## begin PROVIDED INFORMATION
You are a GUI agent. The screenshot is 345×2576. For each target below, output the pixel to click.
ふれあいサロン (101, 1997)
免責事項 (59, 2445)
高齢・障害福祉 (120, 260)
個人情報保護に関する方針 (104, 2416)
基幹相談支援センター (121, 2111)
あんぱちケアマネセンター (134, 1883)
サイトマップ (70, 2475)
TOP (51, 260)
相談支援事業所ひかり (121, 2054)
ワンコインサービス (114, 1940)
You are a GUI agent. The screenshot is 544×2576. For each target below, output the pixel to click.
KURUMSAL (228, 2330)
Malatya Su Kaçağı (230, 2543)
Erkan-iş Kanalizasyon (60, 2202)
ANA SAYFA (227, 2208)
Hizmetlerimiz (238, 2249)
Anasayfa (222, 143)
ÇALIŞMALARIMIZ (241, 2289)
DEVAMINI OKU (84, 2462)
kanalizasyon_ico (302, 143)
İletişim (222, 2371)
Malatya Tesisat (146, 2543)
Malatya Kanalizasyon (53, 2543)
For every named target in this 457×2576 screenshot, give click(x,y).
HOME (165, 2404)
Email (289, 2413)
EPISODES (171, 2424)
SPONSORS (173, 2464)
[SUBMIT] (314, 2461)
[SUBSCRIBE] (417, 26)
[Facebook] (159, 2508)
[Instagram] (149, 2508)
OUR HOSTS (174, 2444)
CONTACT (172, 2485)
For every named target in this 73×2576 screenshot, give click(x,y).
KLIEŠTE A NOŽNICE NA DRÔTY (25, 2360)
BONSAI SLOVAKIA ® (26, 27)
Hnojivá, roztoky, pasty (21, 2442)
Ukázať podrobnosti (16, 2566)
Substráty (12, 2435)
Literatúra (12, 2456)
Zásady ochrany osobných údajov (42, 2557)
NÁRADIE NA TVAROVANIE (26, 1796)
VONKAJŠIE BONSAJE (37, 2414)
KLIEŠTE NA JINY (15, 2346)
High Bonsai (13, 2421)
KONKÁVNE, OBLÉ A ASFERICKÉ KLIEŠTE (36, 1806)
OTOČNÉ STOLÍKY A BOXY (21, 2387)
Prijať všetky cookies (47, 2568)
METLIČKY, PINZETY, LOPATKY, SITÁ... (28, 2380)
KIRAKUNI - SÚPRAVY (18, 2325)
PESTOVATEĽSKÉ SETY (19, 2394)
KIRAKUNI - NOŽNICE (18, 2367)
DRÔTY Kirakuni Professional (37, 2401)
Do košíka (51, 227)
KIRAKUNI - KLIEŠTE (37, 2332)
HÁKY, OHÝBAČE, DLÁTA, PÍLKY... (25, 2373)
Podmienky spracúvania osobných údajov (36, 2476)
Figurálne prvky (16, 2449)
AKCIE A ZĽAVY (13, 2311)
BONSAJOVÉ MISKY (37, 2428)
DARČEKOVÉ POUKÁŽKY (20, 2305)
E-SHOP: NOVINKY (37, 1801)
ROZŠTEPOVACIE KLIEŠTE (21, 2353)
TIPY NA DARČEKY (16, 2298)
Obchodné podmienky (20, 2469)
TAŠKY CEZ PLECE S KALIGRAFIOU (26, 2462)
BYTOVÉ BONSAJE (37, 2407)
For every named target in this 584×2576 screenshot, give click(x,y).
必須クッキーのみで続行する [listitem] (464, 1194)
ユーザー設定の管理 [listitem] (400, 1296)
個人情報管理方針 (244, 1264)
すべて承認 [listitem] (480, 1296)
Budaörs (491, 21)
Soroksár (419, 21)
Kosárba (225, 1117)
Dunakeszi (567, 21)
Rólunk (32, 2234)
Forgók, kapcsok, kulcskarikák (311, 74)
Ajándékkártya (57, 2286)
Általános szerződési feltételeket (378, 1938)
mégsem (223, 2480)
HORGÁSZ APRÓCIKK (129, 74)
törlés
## end PROVIDED INFORMATION
WORK TO DO: Rewrite the stretch of the listing from the line containing "High Bonsai (13, 2421)" through the end, both ends included, keeping every line and request. Scale each click coordinate in the answers by 0.65 and round it to a whole number, with halves rounded up.

RIGHT ANSWER:
High Bonsai (8, 1574)
KONKÁVNE, OBLÉ A ASFERICKÉ KLIEŠTE (23, 1174)
OTOČNÉ STOLÍKY A BOXY (14, 1552)
Prijať všetky cookies (31, 1669)
METLIČKY, PINZETY, LOPATKY, SITÁ... (18, 1547)
KIRAKUNI - SÚPRAVY (12, 1511)
PESTOVATEĽSKÉ SETY (12, 1556)
KIRAKUNI - NOŽNICE (12, 1539)
DRÔTY Kirakuni Professional (24, 1561)
Do košíka (33, 148)
KIRAKUNI - KLIEŠTE (24, 1516)
HÁKY, OHÝBAČE, DLÁTA, PÍLKY... (16, 1542)
Podmienky spracúvania osobných údajov (23, 1609)
Figurálne prvky (10, 1592)
AKCIE A ZĽAVY (8, 1502)
BONSAJOVÉ MISKY (24, 1578)
DARČEKOVÉ POUKÁŽKY (13, 1498)
E-SHOP: NOVINKY (24, 1171)
ROZŠTEPOVACIE KLIEŠTE (14, 1529)
TIPY NA DARČEKY (10, 1494)
Obchodné podmienky (13, 1605)
TAŠKY CEZ PLECE S KALIGRAFIOU (17, 1600)
BYTOVÉ BONSAJE (24, 1565)
For every named target in this 584×2576 screenshot, give click(x,y).
必須クッキーのみで続行する [listitem] (302, 776)
ユーザー設定の管理 [listitem] (260, 842)
個人情報管理方針 (159, 822)
すべて承認 [listitem] (312, 842)
Budaörs (319, 14)
Soroksár (272, 14)
Kosárba (146, 726)
Dunakeszi (369, 14)
Rólunk (21, 1452)
Forgók, kapcsok, kulcskarikák (202, 48)
Ajándékkártya (37, 1486)
Általános szerződési feltételeket (246, 1260)
mégsem (145, 1612)
HORGÁSZ APRÓCIKK (84, 48)
törlés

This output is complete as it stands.